> **TASKS TO PERFORM**:
1 – Quote the court decision word for word, starting at the words "Before the court" and ending after "the alleged damages.".
2 – Answer these questions from the court decision:
(a) On what date did the court hold the evidentiary trial?
(b) Under which section of the Bankruptcy Code does the Plaintiff want the debt declared non-dischargeable?
(c) Which bankruptcy judge's name heads the decision?
SOURCE EXTRACT start
DUNCAN W. KEIR, Bankruptcy Judge.
Before the court is the adversary proceeding commenced by Plaintiff Jason Ortman ("Plaintiff") against Debtor/Defendant Joan Reinheimer ("Debtor"). The court held an evidentiary trial upon the Complaint on March 25, 2014. Initially the court set an April 9, 2014 hearing for the delivery of an oral ruling, but instead has decided to set forth its findings of fact and conclusions of law by written decision. Accordingly, the April 9th hearing is cancelled.
In this adversary proceeding Plaintiff asserts that Debtor is indebted to Plaintiff and that the debt arose as a result of fraud committed by Debtor. As a consequence Plaintiff seeks a determination by this court that the debt is non-dischargeable pursuant to Section 523(a)(2) of the Bankruptcy Code and further seeks entry of a judgment for the alleged damages.
SOURCE EXTRACT end
ITEMS start
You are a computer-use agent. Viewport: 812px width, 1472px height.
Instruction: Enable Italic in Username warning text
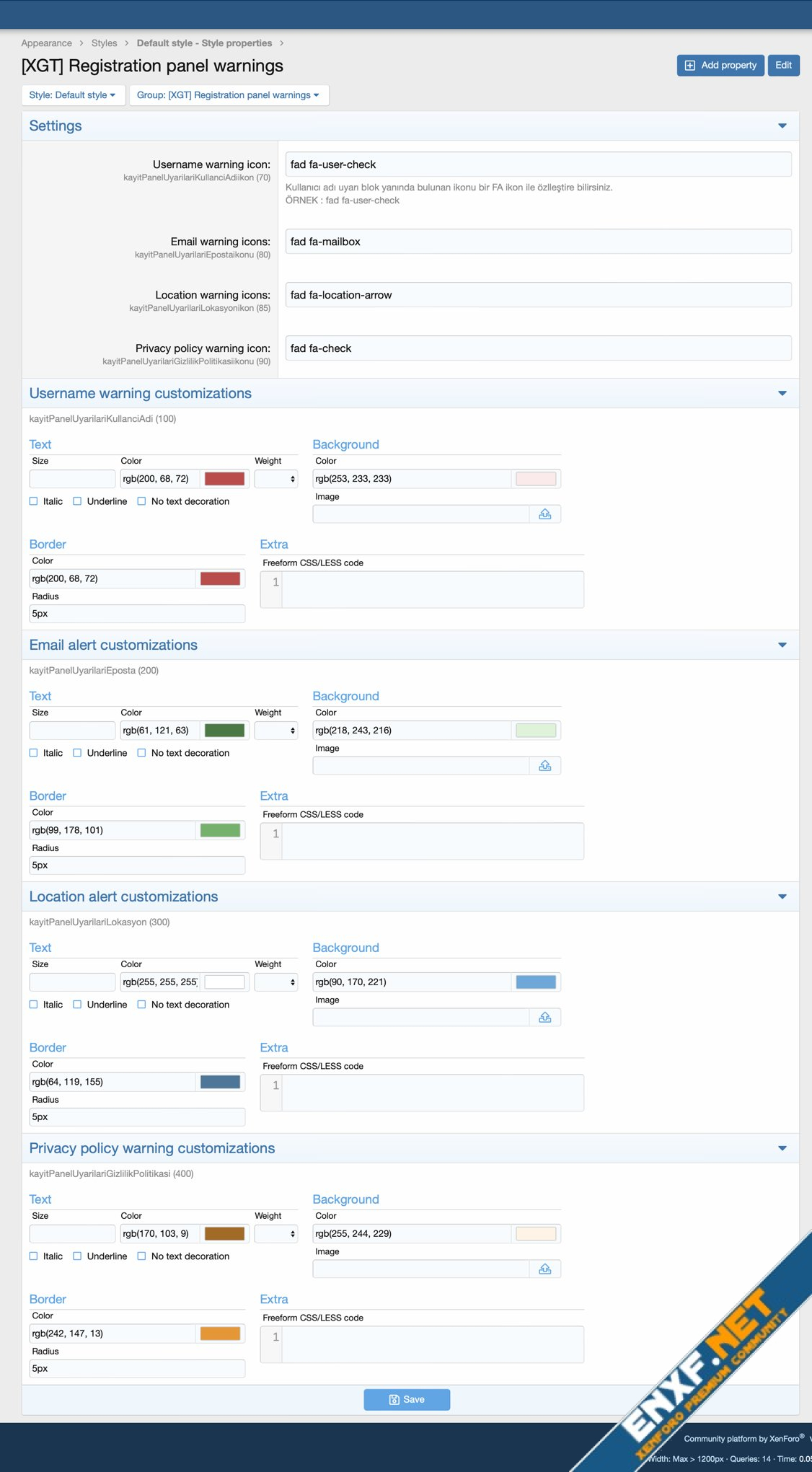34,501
ITEMS end
ITEMS start
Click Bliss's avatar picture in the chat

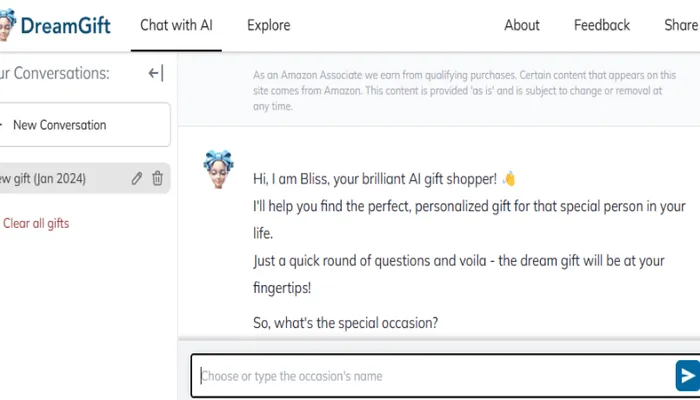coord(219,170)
ITEMS end
ITEMS start
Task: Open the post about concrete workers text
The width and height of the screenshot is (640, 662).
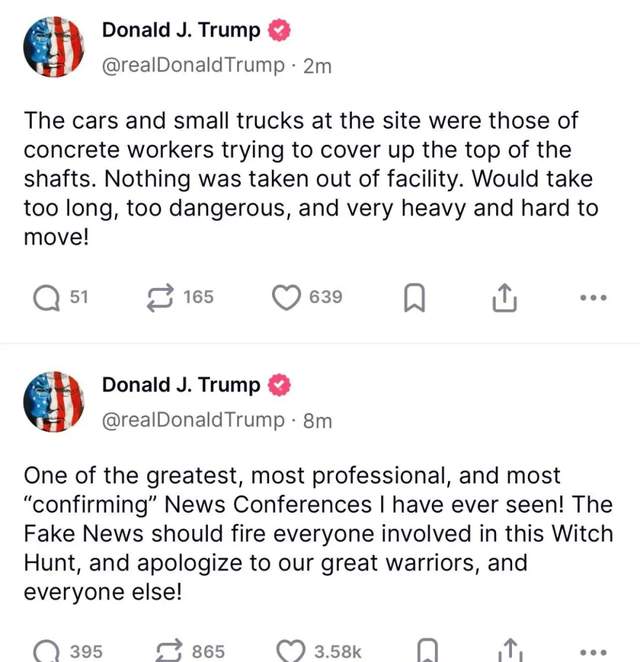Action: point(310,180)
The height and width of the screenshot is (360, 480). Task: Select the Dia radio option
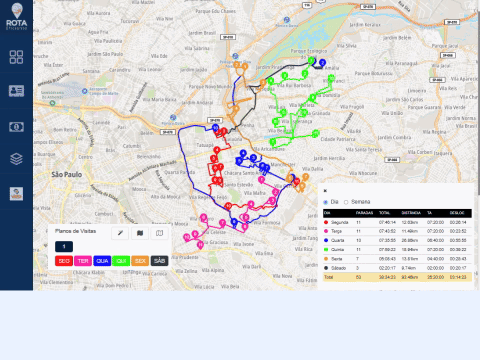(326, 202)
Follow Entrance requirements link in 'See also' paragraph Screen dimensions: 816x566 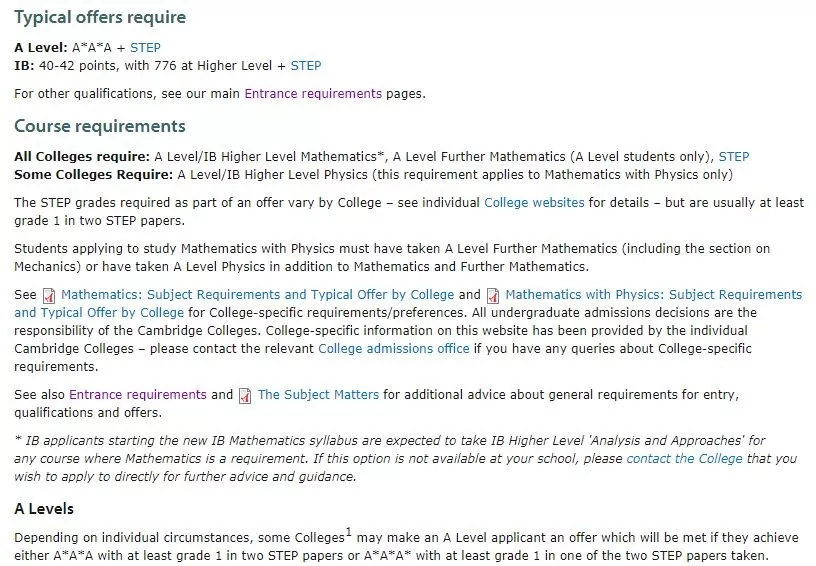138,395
ITEMS end
> **CORRECT ANSWERS**:
1 –
Before the court is the adversary proceeding commenced by Plaintiff Jason Ortman ("Plaintiff") against Debtor/Defendant Joan Reinheimer ("Debtor"). The court held an evidentiary trial upon the Complaint on March 25, 2014. Initially the court set an April 9, 2014 hearing for the delivery of an oral ruling, but instead has decided to set forth its findings of fact and conclusions of law by written decision. Accordingly, the April 9th hearing is cancelled.
In this adversary proceeding Plaintiff asserts that Debtor is indebted to Plaintiff and that the debt arose as a result of fraud committed by Debtor. As a consequence Plaintiff seeks a determination by this court that the debt is non-dischargeable pursuant to Section 523(a)(2) of the Bankruptcy Code and further seeks entry of a judgment for the alleged damages.

2 –
(a) March 25, 2014
(b) Section 523(a)(2)
(c) Duncan W. Keir